Pointing records for text and elements

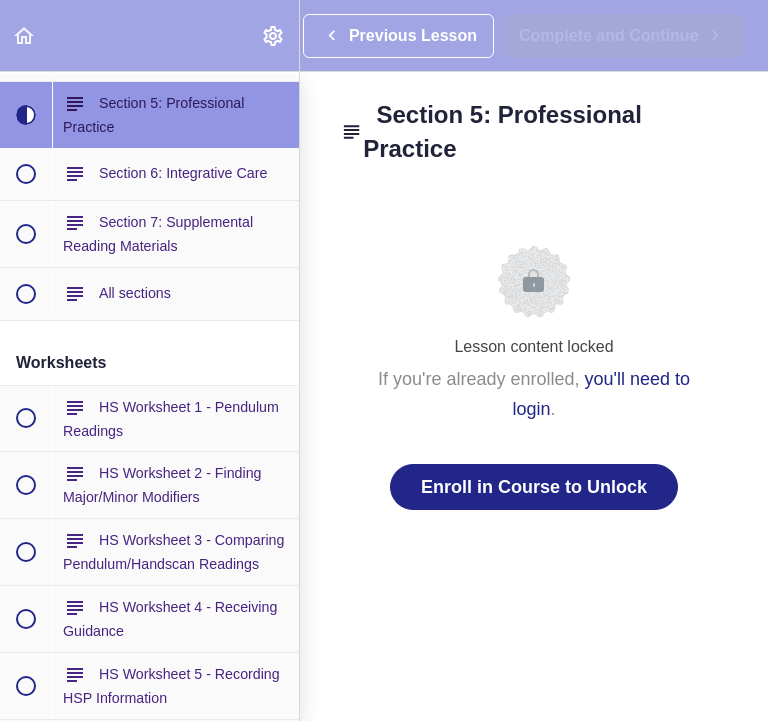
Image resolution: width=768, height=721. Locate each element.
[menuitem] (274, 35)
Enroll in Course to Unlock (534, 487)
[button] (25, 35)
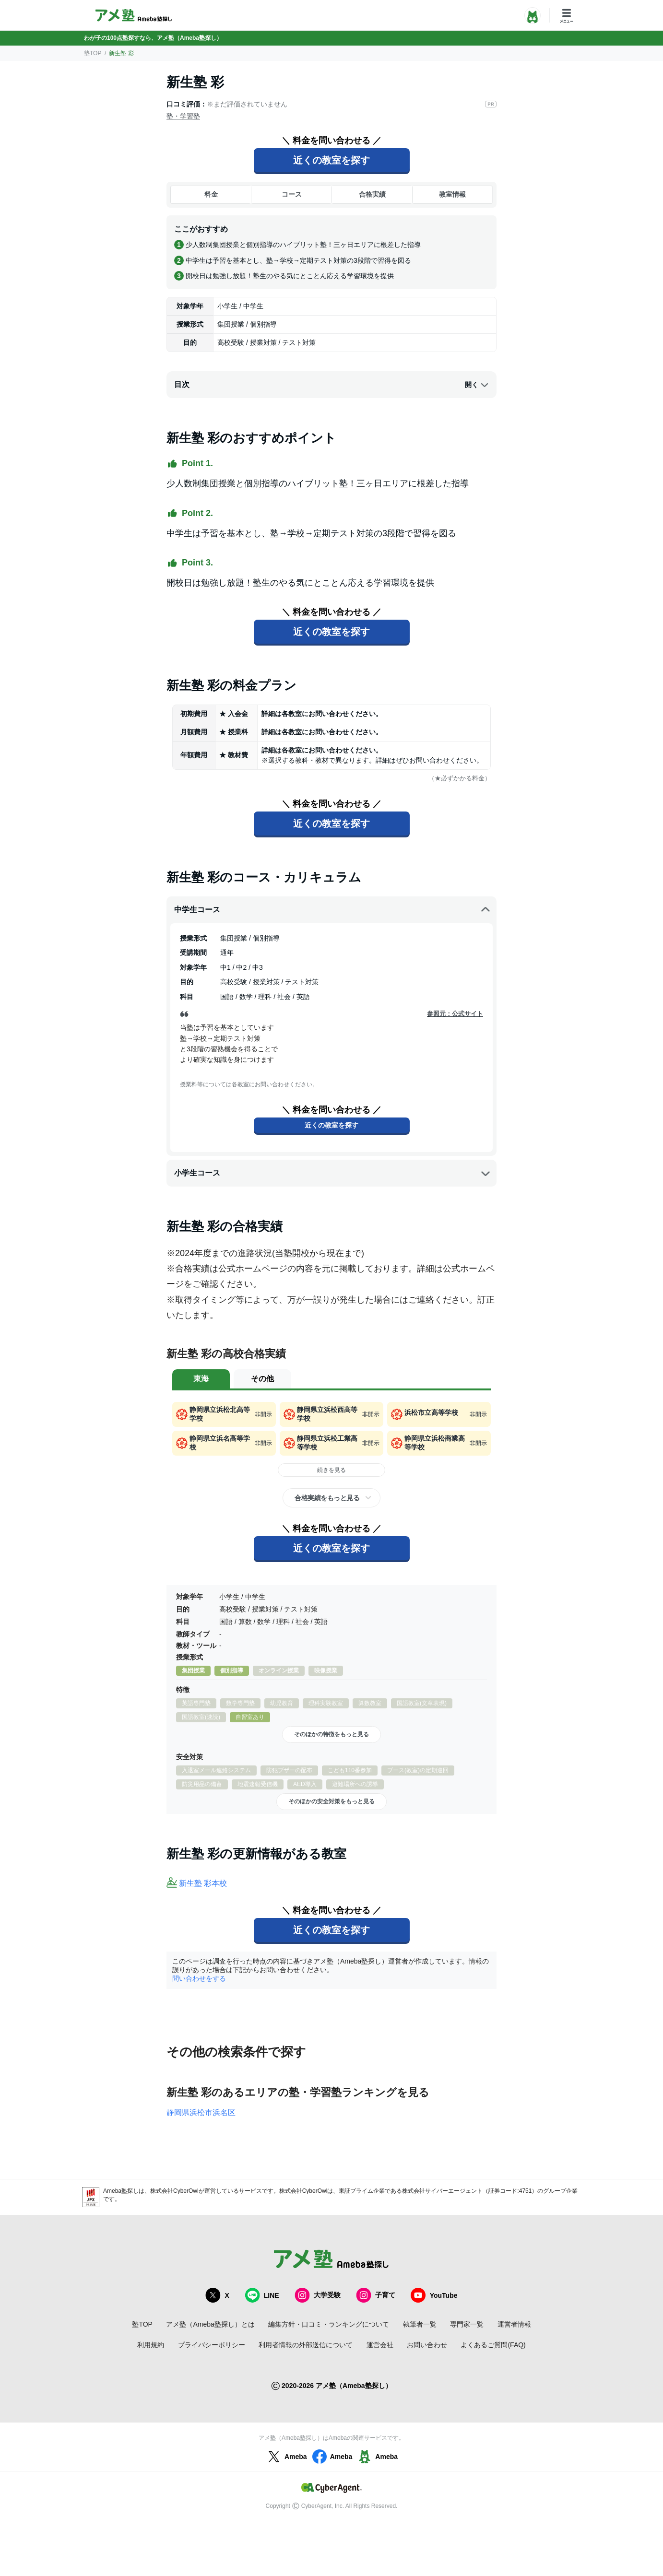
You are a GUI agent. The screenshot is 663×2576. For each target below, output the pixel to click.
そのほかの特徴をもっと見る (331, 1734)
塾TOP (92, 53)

Your task:
Please copy every line of the records above word for word, leaving out the pictures.

Final result:
Image resolution: width=768, height=721. Locate each element.
[menuitem] (274, 35)
Enroll in Course to Unlock (534, 487)
[button] (25, 35)
You are a GUI agent. The screenshot is 663×2576. For each target below, output the pixel to click.
そのほかの特徴をもっと見る (331, 1734)
塾TOP (92, 53)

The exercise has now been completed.